I see some ways to do this without using a udf
.
You could use a list comprehension with pyspark.sql.functions.regexp_extract
, exploiting the fact that an empty string is returned if there is no match.
Try to extract all of the values in the list l
and concatenate the results. If the resulting concatenated string is an empty string, that means none of the values matched.
For example:
from pyspark.sql.functions import concat, regexp_extract
records = df.where(concat(*[regexp_extract("score", str(val), 0) for val in l]) != "")
records.show()
#+---+-----+
#| id|score|
#+---+-----+
#| 0| 100|
#| 0| 1|
#| 1| 10|
#| 3| 18|
#| 3| 18|
#| 3| 18|
#+---+-----+
If you take a look at the execution plan, you'll see that it's smart enough cast the score
column to string
implicitly:
records.explain()
#== Physical Plan ==
#*Filter NOT (concat(regexp_extract(cast(score#11L as string), 1, 0)) = )

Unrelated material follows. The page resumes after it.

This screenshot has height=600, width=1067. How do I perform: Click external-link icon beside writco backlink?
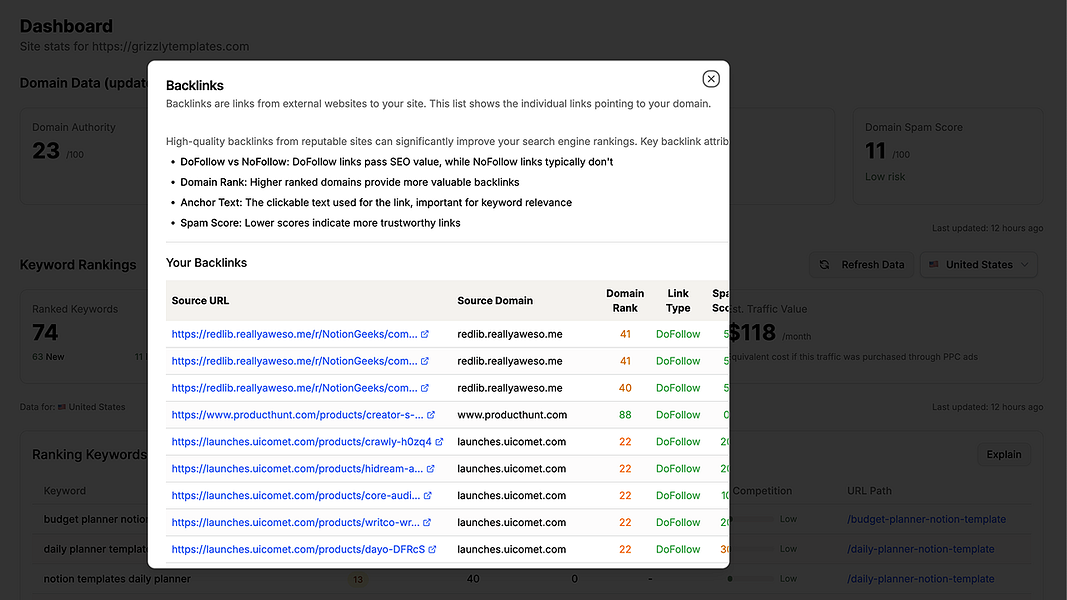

#+- Scan ExistingRDD[id#10L,score#11L]
Another way is to use pyspark.sql.Column.like
(or similarly with rlike
):
from functools import reduce
from pyspark.sql.functions import col
records = df.where(
reduce(
lambda a, b: a|b,
map(
lambda val: col("score").like(val.join(["%", "%"])),
map(str, l)
)
)
)
Which produces the same output as above and has the following execution plan:
#== Physical Plan ==
#*Filter Contains(cast(score#11L as string), 1)
#+- Scan ExistingRDD[id#10L,score#11L]
If you wanted only distinct records, you can do:
records.distinct().show()
#+---+-----+
#| id|score|
#+---+-----+
#| 0| 1|
#| 0| 100|
#| 3| 18|
#| 1| 10|
#+---+-----+